**Work order:** Output the data from the line with "At what (x,y)" to the line with "Looking at the", unchanged.

**Provided entries:**
########

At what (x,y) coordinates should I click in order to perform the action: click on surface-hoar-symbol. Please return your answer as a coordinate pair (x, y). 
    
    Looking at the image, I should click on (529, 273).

########

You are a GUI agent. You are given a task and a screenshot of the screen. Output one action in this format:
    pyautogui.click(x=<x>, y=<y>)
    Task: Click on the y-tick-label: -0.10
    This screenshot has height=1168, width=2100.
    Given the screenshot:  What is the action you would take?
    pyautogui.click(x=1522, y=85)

########

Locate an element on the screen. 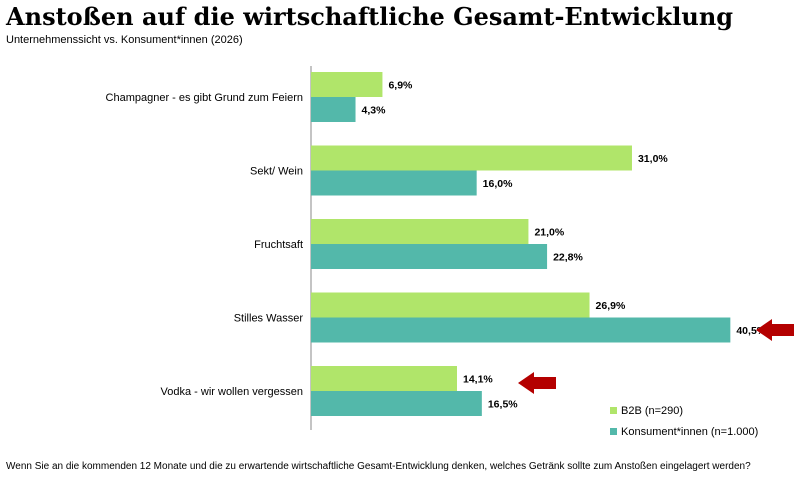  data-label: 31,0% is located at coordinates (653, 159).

########

**Output of the exercise:**
At what (x,y) coordinates should I click in order to perform the action: click on surface-hoar-symbol. Please return your answer as a coordinate pair (x, y). 
    
    Looking at the image, I should click on (529, 273).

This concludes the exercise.